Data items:
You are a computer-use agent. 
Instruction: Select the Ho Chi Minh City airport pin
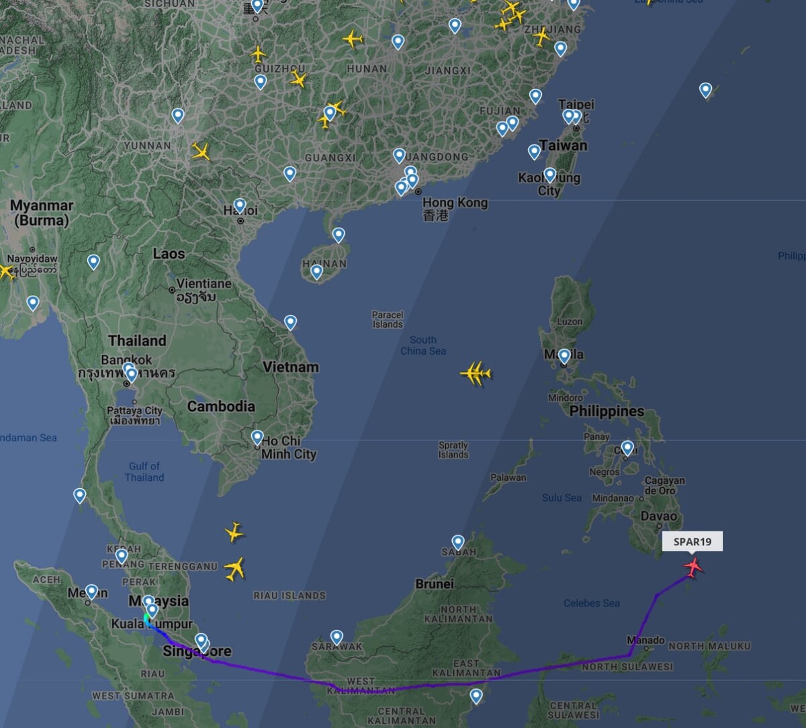click(257, 439)
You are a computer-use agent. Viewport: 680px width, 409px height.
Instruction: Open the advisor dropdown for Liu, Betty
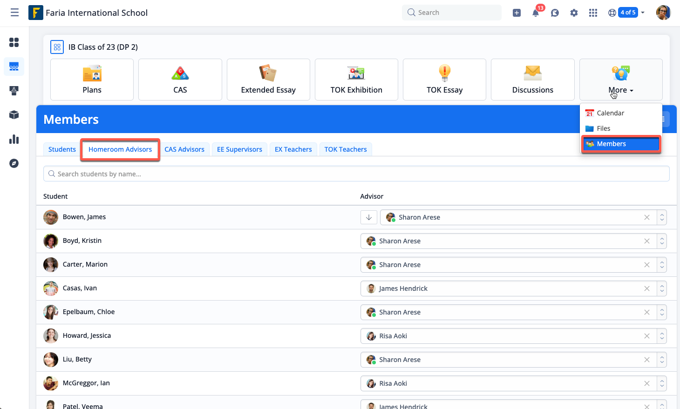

_Directions_:
Only a number is expected in reply: how many lines of the entries hold the word "agent"?

_Your response_:
2